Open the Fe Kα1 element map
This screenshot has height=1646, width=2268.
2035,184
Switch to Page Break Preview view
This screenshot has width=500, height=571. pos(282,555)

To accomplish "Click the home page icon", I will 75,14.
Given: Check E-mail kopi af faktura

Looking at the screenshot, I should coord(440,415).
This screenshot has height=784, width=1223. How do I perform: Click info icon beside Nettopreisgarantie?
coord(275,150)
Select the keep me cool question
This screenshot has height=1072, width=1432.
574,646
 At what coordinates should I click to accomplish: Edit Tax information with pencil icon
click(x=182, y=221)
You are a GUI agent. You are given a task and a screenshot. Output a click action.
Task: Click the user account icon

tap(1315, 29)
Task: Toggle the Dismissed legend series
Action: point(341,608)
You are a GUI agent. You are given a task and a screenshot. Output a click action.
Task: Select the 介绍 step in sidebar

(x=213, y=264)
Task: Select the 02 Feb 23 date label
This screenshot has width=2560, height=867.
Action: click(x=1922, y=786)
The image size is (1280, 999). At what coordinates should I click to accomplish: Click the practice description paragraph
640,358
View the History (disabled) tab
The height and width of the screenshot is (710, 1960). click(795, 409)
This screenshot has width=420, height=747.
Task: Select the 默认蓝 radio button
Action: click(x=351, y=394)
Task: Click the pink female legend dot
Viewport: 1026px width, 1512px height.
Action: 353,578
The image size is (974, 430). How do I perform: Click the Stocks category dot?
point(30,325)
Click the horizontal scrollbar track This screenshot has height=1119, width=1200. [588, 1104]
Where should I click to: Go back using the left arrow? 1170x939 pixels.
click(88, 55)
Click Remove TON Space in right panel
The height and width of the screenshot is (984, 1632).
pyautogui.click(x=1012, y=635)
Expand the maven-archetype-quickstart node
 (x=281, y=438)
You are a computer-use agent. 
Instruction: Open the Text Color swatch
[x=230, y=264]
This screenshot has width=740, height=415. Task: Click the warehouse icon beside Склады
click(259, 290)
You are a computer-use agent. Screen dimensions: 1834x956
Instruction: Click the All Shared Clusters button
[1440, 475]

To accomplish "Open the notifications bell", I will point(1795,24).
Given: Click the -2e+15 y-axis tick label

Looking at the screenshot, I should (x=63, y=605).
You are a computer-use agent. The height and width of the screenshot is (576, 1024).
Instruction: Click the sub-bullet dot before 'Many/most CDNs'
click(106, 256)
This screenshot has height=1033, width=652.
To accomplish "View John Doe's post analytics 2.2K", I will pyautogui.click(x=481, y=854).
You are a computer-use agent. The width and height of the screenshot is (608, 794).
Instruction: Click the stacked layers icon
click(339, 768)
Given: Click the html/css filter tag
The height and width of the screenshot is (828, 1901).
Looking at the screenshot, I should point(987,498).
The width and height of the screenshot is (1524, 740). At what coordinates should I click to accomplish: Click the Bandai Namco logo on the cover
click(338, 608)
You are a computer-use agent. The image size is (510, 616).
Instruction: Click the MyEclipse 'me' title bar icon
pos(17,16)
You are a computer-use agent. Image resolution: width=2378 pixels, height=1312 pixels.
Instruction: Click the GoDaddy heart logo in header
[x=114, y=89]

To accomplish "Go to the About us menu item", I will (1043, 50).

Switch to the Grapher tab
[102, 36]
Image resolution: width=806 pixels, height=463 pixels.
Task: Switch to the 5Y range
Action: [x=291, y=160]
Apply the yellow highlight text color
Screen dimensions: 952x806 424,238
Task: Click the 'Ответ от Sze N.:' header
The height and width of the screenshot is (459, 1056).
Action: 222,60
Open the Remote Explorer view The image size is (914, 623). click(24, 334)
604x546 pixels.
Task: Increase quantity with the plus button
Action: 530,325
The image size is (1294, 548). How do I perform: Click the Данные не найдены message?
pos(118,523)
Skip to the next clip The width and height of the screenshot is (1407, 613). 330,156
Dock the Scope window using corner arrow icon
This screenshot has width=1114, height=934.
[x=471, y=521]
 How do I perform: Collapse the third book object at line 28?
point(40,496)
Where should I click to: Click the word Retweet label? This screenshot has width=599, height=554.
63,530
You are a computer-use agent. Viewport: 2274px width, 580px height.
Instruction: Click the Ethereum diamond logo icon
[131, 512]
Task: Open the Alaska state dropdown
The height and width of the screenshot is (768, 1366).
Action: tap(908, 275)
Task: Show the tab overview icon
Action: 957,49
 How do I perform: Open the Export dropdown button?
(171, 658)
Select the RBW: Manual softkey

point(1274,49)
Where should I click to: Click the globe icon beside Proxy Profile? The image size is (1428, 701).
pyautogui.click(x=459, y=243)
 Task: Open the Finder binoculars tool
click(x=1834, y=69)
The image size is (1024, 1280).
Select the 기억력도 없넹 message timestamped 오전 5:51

+---+

The answer should be a number alone: the count of lines in the records that hold the word "will".

● **TASK SOLUTION**
4